The Myths about Wheat

The ‘convention’ is that wheat, and whole grains, should be a major part of our diet and that a small fraction of people, one in three thousand, are intolerant to a protein in wheat called gluten (coeliac disease).

Every part of this sentence is wrong and I’d like to explain why. Firstly, the wheat you eat today bears little resemblance to the wheat mankind has eaten for thousands of years. Not surprisingly, for reasons that will become clear, many of us do badly on this food, with varying degrees of intolerance.

It is now clear that coeliac disease, which can be fatal, is much more common than thought, and on the increase, and affects something like one in a hundred people. It is vastly under-diagnosed, with the average length of time to diagnosis taking 11 years! The first manifesting symptoms are not uncommonly depression (not all sufferers originally report gut problems) or gastrointestinal cancer, by which time it is often too late. One in ten coeliacs go undiagnosed.

Now the medical journals are finally starting to acknowledge the existence of ‘non-coeliac wheat sensitivity’. Common symptoms include bloating and abdominal weight gain, depression and other forms of mental illness, eczema, asthma, aching joints, headaches, sinus problems, IBS and various digestive problems, carb cravings and chronic fatigue.

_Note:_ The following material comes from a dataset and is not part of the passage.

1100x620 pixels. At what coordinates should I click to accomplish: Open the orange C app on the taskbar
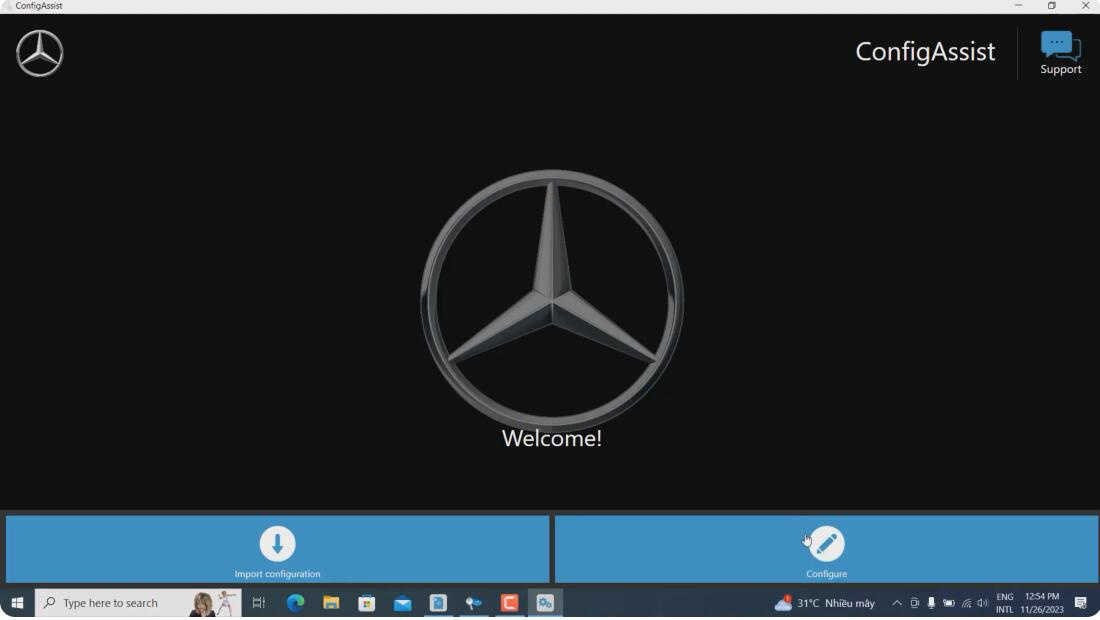509,602
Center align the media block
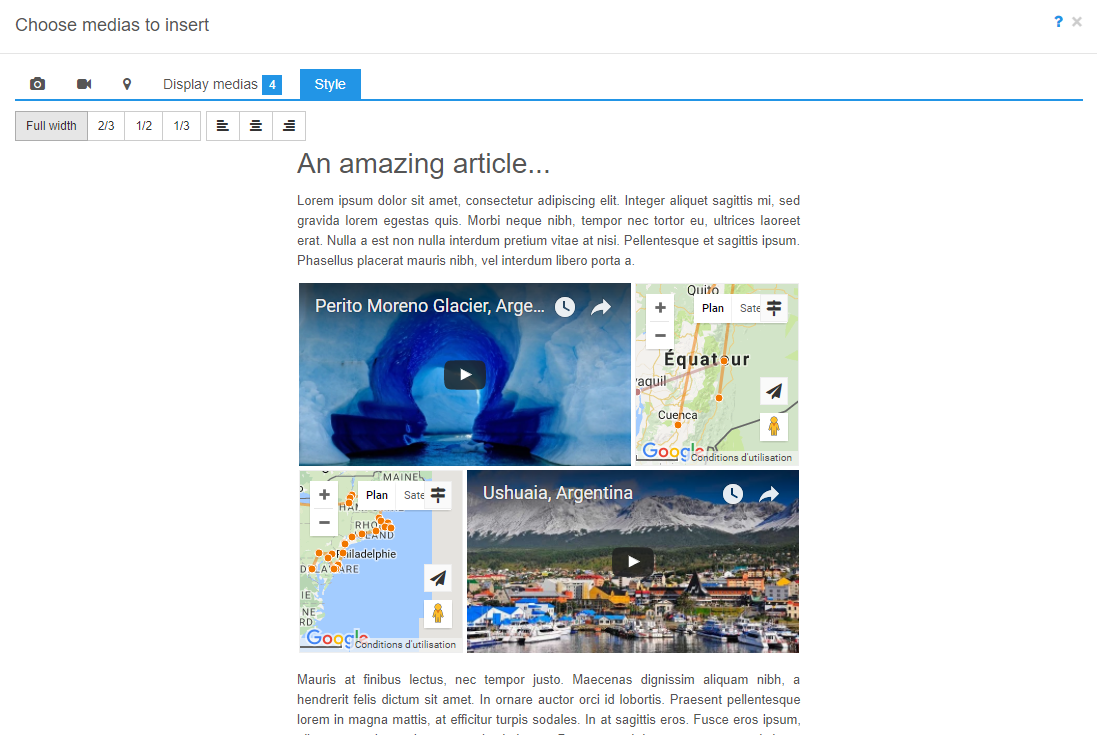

If you suffer from any of these you need to take the possibility of wheat intolerance seriously.

While many so-called experts have often dismissed these apparent signs of wheat intolerance recent research has found distinct evidence that non-coeliacs with wheat sensitivity actually do have immune reactions to wheat, with increased antibodies against wheat (both IgG and IgA), both in their gut and bloodstream. Yorktest.com offer a home test kit for IgG antibody sensitivity and there’s a Coeliac test kit you can buy that measures IgATT, which is the specific antibody, the presence of which means you have coeliac disease.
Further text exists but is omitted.